The clinical picture of median arcuate ligament syndrome (MALS)

The median arcuate ligament is a fibrous arch that connects the pillars of the diaphragm that form the aortic hiatus and lie above the celiac artery. MALS, also known as Dunbar syndrome or celiac artery compression syndrome , is a rare phenomenon caused by extrinsic compression of the celiac trunk by the median arcuate ligament.

Women with MALS outnumber men by a ratio of 2:1 to 3:1, and the typical age of onset is in the fourth and fifth decades . The history and physical findings are often nonspecific. The most common clinical manifestation is chronic epigastric abdominal pain , most often postprandial or exercise-induced.

Other symptoms include nausea, vomiting, bloating, weight loss, and fear of pain caused by eating, leading to avoidance of food. Physical examination may reveal epigastric tenderness or a murmur that is amplified with expiration, but these are nonspecific.

What causes epigastric pain?

Theories regarding the pathophysiology of epigastric pain associated with MALS include foregut ischemia due to compressed celiac artery, midgut ischemia due to vascular steal syndrome, and overstimulation of the celiac plexus with subsequent vasoconstriction and splanchnic ischemia. Recently, ideas about the etiology of MALS have shifted from a vascular disease to a neurogenic disorder with compression of the surrounding celiac plexus and ganglion.

MALS Imitations

MALS resembles several other abdominal disorders in its symptoms, presenting a diagnostic challenge for the clinician. It may be confused with gastroparesis, gastritis, peptic ulcer disease, hepatitis, cholecystitis, biliary dyskinesia, appendicitis, chronic pancreatitis, colorectal malignancy, or chronic mesenteric ischemia secondary to atherosclerotic disease.

Most patients undergo extensive workup for other diagnoses with abdominal ultrasound, abdominal CT, upper gastrointestinal endoscopy, and hepatobiliary iminodiacetic acid scintigraphy.

MALS is considered a diagnosis of exclusion and can coexist with other intra-abdominal pathologies and be a confounding factor.

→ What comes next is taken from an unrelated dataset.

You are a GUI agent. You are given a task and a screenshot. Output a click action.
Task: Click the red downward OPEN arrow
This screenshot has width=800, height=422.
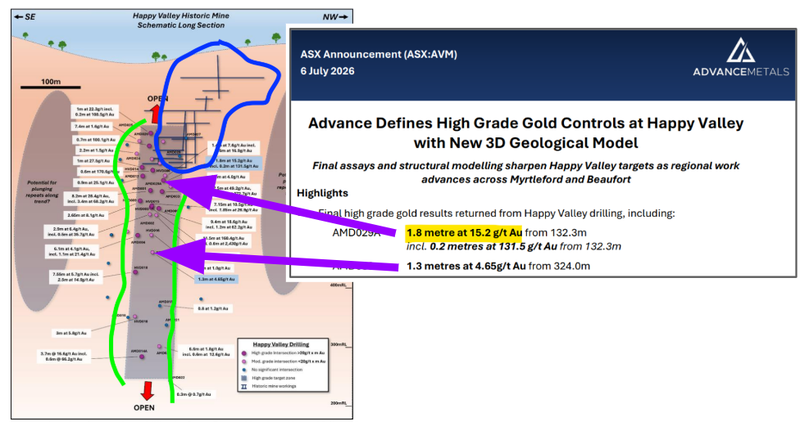pyautogui.click(x=147, y=391)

CT angiography , magnetic resonance angiography , and abdominal duplex ultrasound during deep inspiration and expiration are the most common diagnostic studies for MALS. The increasing use of CT in the evaluation of abdominal pain has led to a more frequent diagnosis of MALS.

Additionally, many asymptomatic patients have radiographic evidence of celiac compression, and mild compression can usually be seen during expiratory CT angiography; Inspiratory imaging can confirm that the narrowing is real.

Petnys et al demonstrated that 3% of patients without symptoms have celiac artery compression on CT angiography. In a retrospective study, Heo et al demonstrated that 87% of patients with MALS were asymptomatic and the disease was diagnosed incidentally by CT.

Anatomically, up to 24% of the population may have celiac artery compression; however, less than 1% of them have symptoms.5

To improve the benefit of surgical intervention, studies aimed at improving the ability to reliably diagnose MALS are required. Surgery should be reserved for patients who would benefit from it, and patient selection remains a challenge as there is a relatively poor correlation between radiographic findings of celiac artery compression and the presence or severity of symptoms . It is generally accepted that asymptomatic or accidentally discovered MALS does not warrant intervention.

  • Laparoscopic arcuate ligament release has become a widely accepted treatment.
     
  • Endovascular therapy may also be necessary, given the possible recurrence of the stenosis.

Multidisciplinary evaluation by a general surgeon, vascular surgeon, radiologist, and gastroenterologist is useful.

Cienfuegos et al offered the following selection criteria for laparoscopic treatment:

  • Young woman.
  • Intense postprandial pain.
  • Trunk stenosis greater than 70%.
  • Development of collateral circulation.